A composed salad that demands the best ingredients you can find. When peaches are at peak ripeness and burrata is fresh, this dish needs almost nothing else to be exceptional.
Details
| Yield | 4 servings |
| Prep Time | 15 minutes |
| Cook Time | 5 minutes |
| Difficulty | Low |
Ingredients
The Salad
- 3 ripe peaches, pitted and sliced into wedges
- 2 balls of fresh burrata (about 8 oz total)
- 3 oz fresh arugula
- ¼ cup fresh basil leaves, torn
- 2 tbsp extra virgin olive oil
- 1 tbsp aged balsamic vinegar
- Flaky sea salt and freshly cracked black pepper
- Optional: ¼ cup toasted pine nuts or pistachios
The Honey Glaze
- 2 tbsp honey
- 1 tsp fresh thyme leaves
- Pinch of red pepper flakes

Directions
Step 1 — Make the honey glaze
Warm the honey in a small saucepan over low heat.
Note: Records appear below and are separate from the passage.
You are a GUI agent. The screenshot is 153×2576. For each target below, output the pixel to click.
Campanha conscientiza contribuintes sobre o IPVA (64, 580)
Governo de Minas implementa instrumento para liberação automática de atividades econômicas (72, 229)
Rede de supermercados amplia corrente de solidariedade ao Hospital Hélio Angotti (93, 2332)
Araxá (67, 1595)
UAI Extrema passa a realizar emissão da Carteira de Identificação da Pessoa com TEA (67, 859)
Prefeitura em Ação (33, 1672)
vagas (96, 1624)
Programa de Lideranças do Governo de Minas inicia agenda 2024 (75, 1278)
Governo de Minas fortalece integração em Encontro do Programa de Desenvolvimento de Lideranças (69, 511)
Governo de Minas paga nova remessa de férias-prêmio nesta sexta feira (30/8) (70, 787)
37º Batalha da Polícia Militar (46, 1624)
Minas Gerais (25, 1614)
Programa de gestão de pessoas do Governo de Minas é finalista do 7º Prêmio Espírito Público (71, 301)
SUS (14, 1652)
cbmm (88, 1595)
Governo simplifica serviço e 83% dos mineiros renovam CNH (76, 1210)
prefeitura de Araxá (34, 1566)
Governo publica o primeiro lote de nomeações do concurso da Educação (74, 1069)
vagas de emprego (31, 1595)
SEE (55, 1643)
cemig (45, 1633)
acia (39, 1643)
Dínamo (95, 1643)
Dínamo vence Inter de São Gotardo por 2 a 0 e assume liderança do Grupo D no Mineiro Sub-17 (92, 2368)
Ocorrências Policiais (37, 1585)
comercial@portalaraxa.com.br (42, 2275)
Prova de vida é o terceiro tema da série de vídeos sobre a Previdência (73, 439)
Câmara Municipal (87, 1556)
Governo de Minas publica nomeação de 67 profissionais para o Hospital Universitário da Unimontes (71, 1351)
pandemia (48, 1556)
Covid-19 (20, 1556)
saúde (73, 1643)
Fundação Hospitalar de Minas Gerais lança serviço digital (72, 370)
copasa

Add the fresh thyme and red pepper flakes and stir to combine. Let it steep for 3 to 4 minutes until fragrant, then remove from heat and set aside. This can be made up to a day ahead and stored at room temperature.
Step 2 — Prepare the peaches
Slice the peaches into even wedges. For an elevated presentation, char them briefly in a hot dry skillet or on a grill for 60 to 90 seconds per side until grill marks appear and the natural sugars begin to caramelize. This step intensifies their sweetness and adds a subtle smokiness that pairs beautifully with the cool burrata. If your peaches are perfectly ripe and sweet, serving them raw is equally valid.
Step 3 — Compose the plate
Spread the arugula across a large serving platter. Arrange the peach wedges over the greens. Tear the burrata balls open by hand and place them in the center and around the platter — the creamy interior should spill out naturally. Scatter the torn basil leaves over the top.
Step 4 — Dress and finish
Drizzle the olive oil and aged balsamic evenly over the entire platter. Follow with the warm honey glaze. Finish with a generous pinch of flaky sea salt and several cracks of black pepper. If using, scatter the toasted nuts over the top for crunch and texture contrast. Serve immediately — this dish does not hold well once dressed.
Chef’s Notes
- Ingredient quality is everything — this dish has nowhere to hide. Use the ripest peaches you can find, the freshest burrata available, and your best olive oil and balsamic.
- Burrata temperature — take the burrata out of the refrigerator 20 minutes before serving. Cold burrata is dense and lacks the silky, flowing texture that makes this dish work.
- Aged balsamic — a thick, syrupy aged balsamic is ideal here. Thin supermarket balsamic vinegar will taste sharp and acidic rather than sweet and complex. If that is all you have, reduce it in a small saucepan until syrupy before using.
- Seasonal note — this dish is only worth making with in-season peaches. Out of season, substitute ripe figs, nectarines, or grilled pears.